The witnesses range from other kids, teachers, the headmaster, the bereaved. Each has a distinct voice and each is shown to have their own unique view of events. Many are shown to be guilt ridden, even when they have nothing to answer for, but Lelic deftly shows their own failings and vulnerabilities that leave them a co-dependent feeding off the horror to their own detriment. They are highly credible, caught up in something way beyond their comprehension, struggling to make any sense of things. Lelic refuses to tie things up with a bow and provide a simple resolution. He balances the individual psychology of each character with the social pressures or position they represent. I haven't read "The Slap" by Christos Tsiolkas which made the Booker long-list last year, since one of the things that put me off was that each character sounded like they were there to represent a social position or view. Lelic avoids this I think by keeping the humanity central.
If the cast of characters are well delineated, the murderer-suicide himself remains opaque. The mounting pressures on him are clearly described, but he himself as a rookie teacher turning up to his first job is not bedded down sufficiently to erect the subsequent journey he takes upon. I found this to be true of "We Need To Talk About Kevin", where Kevin himself remains a closed book, no matter how superlative the portrayal of his mother throughout the rest of the book. Maybe it is not possible to get inside the head of such characters.
So I'm slightly in two minds about this book. It is a very good read. The support cast are highly credible, but it is another novel about school shootings and another impenetrable mass murderer. It's odd that since here in the UK gun spree slayings are less common than America, I think there is perhaps room for such a study. But to Americans who have had to endure far more instances of these type of events, then possibly not.
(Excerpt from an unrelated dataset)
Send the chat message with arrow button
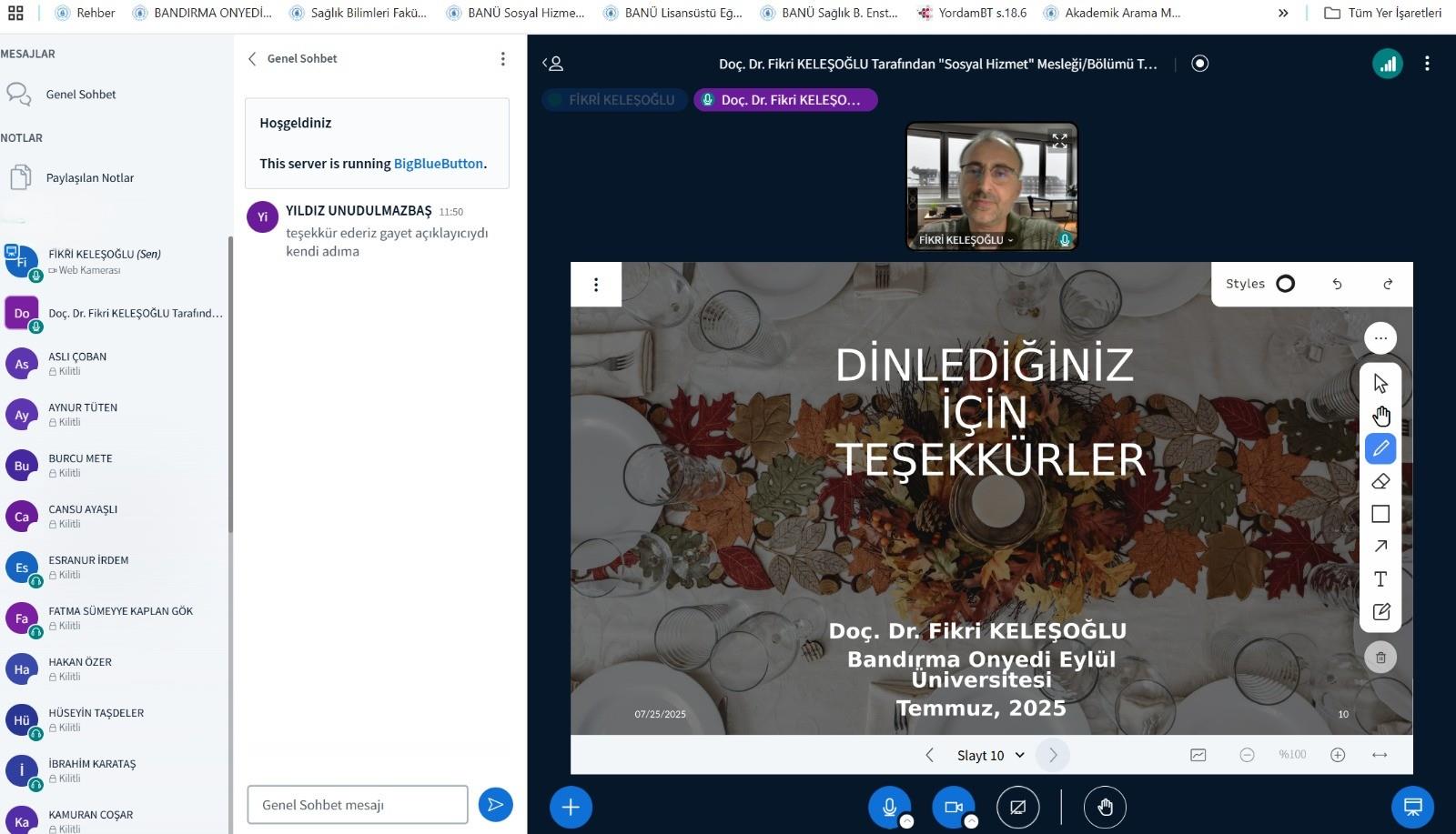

One thing I did object to in my edition was a ridiculous section at the end "a reader's guide" - points for discussion. It lists 15 questions, ostensibly to demonstrate the book's ability to represent several divergent viewpoints without spoon feeding the reader, but actually comes across as just like a school English Literature comprehension test. I felt mildly insulted. But I didn't resort to picking up my gun and busting a cap in anyone.